April 1, 2024 4:48 PM
TAKE TWO INTERACTIVE SOFTWARE INC false 0000946581 0000946581 2024-03-27 2024-03-27

 

 

UNITED STATES

SECURITIES AND EXCHANGE COMMISSION

Washington, D.C. 20549

 

 

FORM 8-K

 

 

CURRENT REPORT

Pursuant to Section 13 OR 15(d)

of The Securities Exchange Act of 1934

Date of Report (Date of earliest event reported): March 27, 2024

 

 

TAKE-TWO INTERACTIVE SOFTWARE, INC.

(Exact name of registrant as specified in its charter)

 

 

 

Delaware   001-34003   51-0350842
(State or other jurisdiction
of incorporation)
 

(Commission

File Number)

  (IRS Employer
Identification No.)

 

110 West 44th Street, New York, New York   10036
(Address of principal executive offices)   (Zip Code)

Registrant’s telephone number, including area code (646) 536-2842

 

(Former name or former address, if changed since last report.)

 

 

Check the appropriate box below if the Form 8-K filing is intended to simultaneously satisfy the filing obligation of the registrant under any of the following provisions (see General Instruction A.2. below):

 

Written communications pursuant to Rule 425 under the Securities Act (17 CFR 230.425)

 

Soliciting material pursuant to Rule 14a-12 under the Exchange Act (17 CFR 240.14a-12)

 

Pre-commencement communications pursuant to Rule 14d-2(b) under the Exchange Act (17 CFR 240.14d-2(b))

 

Pre-commencement communications pursuant to Rule 13e-4(c) under the Exchange Act (17 CFR 240.13e-4(c))

Securities registered pursuant to Section 12(b) of the Act:

 

Title of each class

 

Trading
Symbol

 

Name of each exchange

on which registered

Common Stock, $0.01 par value   TTWO   NASDAQ Global Select Market

Indicate by check mark whether the registrant is an emerging growth company as defined in Rule 405 of the Securities Act of 1933 (§230.405 of this chapter) or Rule 12b-2 of the Securities Exchange Act of 1934 (§240.12b-2 of this chapter).

Emerging growth company 

If an emerging growth company, indicate by check mark if the registrant has elected not to use the extended transition period for complying with any new or revised financial accounting standards provided pursuant to Section 13(a) of the Exchange Act. ☐

 

 

 


Item 1.01

Entry into a Material Definitive Agreement

On March 27, 2024, Take-Two Interactive Software, Inc., a Delaware corporation (the “Company”), entered into a Share Purchase Agreement (the “Purchase Agreement”) with Gearbox Entertainment Company Holding AB, a company organized under the laws of Sweden (“Gearbox Seller”), Embracer Group AB, a company organized under the laws of Sweden (“Gearbox Parent”) and Groundhog 2, LLC, a Delaware limited liability company and indirect wholly owned subsidiary of the Company (“Buyer Sub”).
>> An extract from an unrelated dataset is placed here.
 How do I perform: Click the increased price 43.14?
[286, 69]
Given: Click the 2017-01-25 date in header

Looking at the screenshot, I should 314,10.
On the terms and subject to the conditions set forth in the Purchase Agreement, Buyer Sub will purchase 100% of the issued and outstanding capital stock of The Gearbox Entertainment Company, Inc., a Delaware corporation (“Gearbox”), from Gearbox Seller in exchange for the Purchase Price as discussed below (the “Share Purchase”).

Purchase Price

The base purchase price for all of Gearbox’s issued and outstanding capital stock is $460 million, consisting of newly issued shares of common stock, par value $0.01 per share (“Common Stock”), of the Company, valued based on the volume weighted average closing price per share of the Common Stock on the Nasdaq Global Select Market for the five consecutive trading days ending on (and including) the trading day immediately preceding the closing date, subject to adjustment at Closing (as defined in the Purchase Agreement) based on the Company’s cash, indebtedness, transaction expenses and working capital (the “Purchase Price”). The Purchase Agreement also provides for a customary post-closing purchase price adjustment.

Conditions to the Share Purchase

The closing of the Share Purchase is subject to the satisfaction or waiver of customary closing conditions for both parties, including (i) the expiration or termination of applicable waiting periods under the Hart-Scott Rodino Antitrust Improvements Act of 1976, as amended, applicable to the transactions contemplated by the Purchase Agreement, (ii) the expiration, termination or obtainment of certain other regulatory waiting periods, approvals, clearances and consents, as applicable, to the extent the parties mutually agree that each such waiting period, approval, clearance or consent is required under applicable law, and (iii) the absence of any order by any governmental authority that enjoins, restrains, prevents or prohibits the consummation of the transactions contemplated by the Purchase Agreement or makes such transactions illegal. In addition, the obligation of each of the Company, Gearbox Parent and Gearbox Seller to consummate the closing of the Share Purchase is conditioned on the accuracy of the representations and warranties made by the other parties on the Closing Date (as defined in the Purchase Agreement) or, if applicable, an earlier date (subject to certain “materiality” and “material adverse effect” qualifications set forth in the Purchase Agreement with respect to such representations and warranties), and the performance by the other parties in all material respects of their respective obligations under the Purchase Agreement. Further, the obligation of the Company to effectuate the Share Purchase is also conditioned on the completion of certain actions by Gearbox Seller in connection with a pre-closing restructuring in accordance with the Purchase Agreement.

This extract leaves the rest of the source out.